| Exercise |
Return the complete listing exactly as it reads, with each picture removed.

__________

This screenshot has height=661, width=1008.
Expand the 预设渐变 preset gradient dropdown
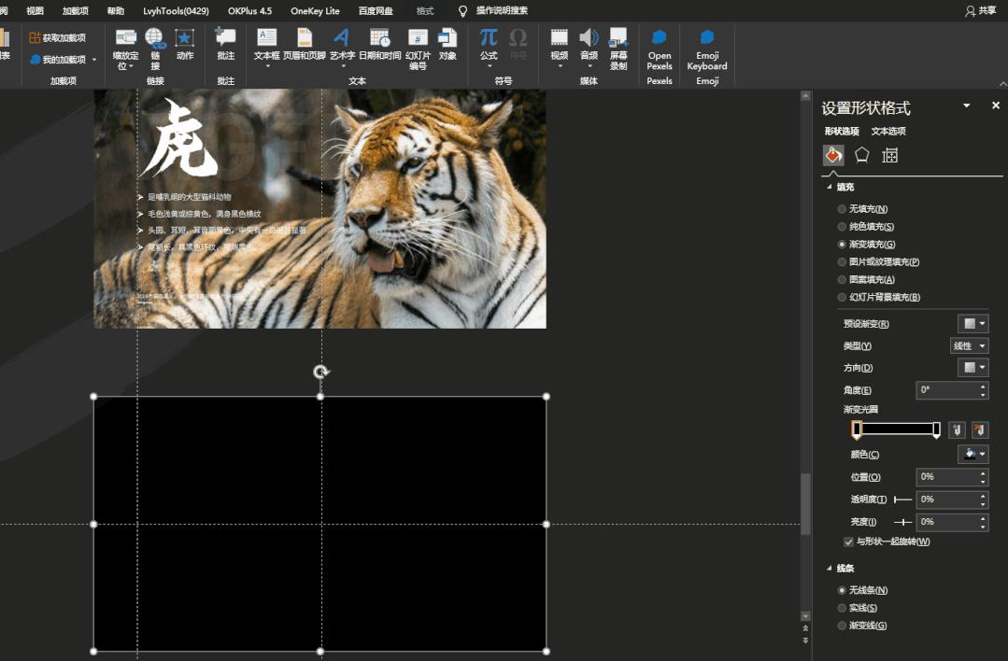[973, 324]
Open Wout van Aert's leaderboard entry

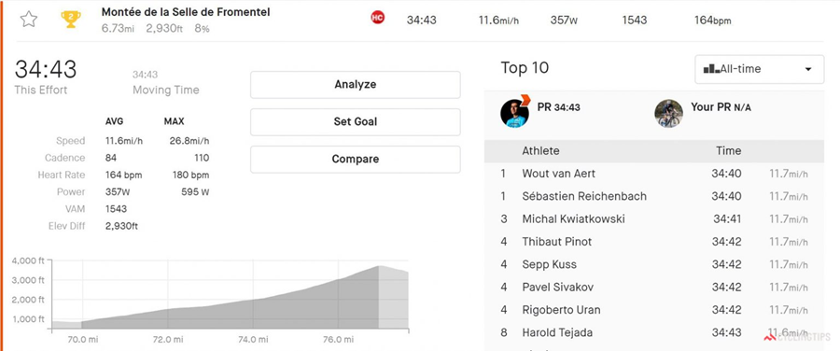pos(653,174)
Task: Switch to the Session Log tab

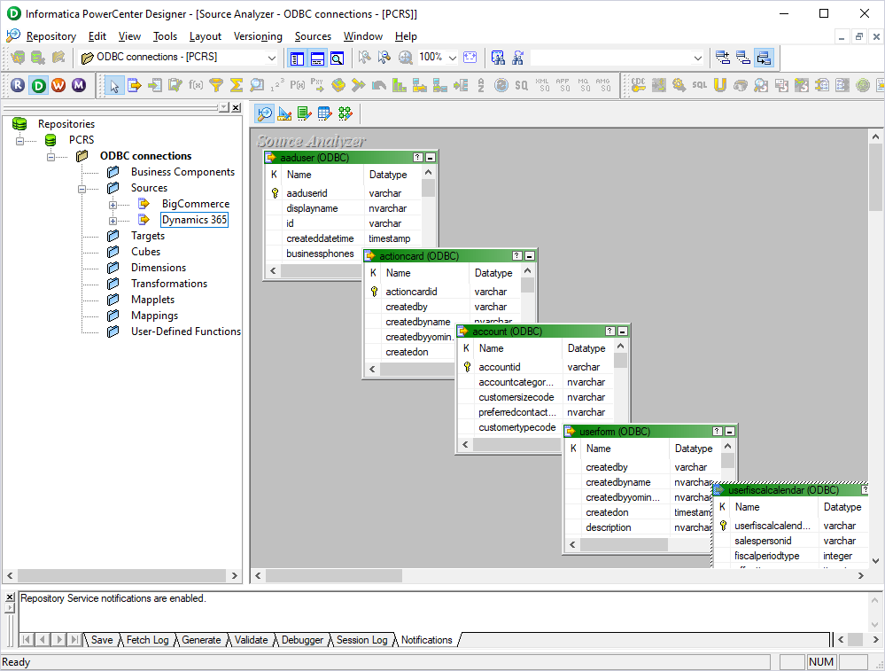Action: 361,640
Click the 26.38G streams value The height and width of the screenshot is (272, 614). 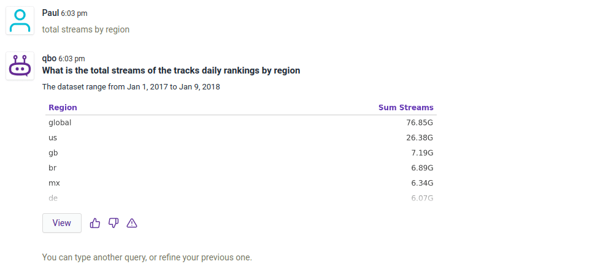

__________

| Exercise answer |
This screenshot has height=661, width=1008.
Expand the 预设渐变 preset gradient dropdown
[973, 324]
Open Wout van Aert's leaderboard entry

pos(653,174)
Task: Switch to the Session Log tab

Action: 361,640
Click the 26.38G streams value The height and width of the screenshot is (272, 614). 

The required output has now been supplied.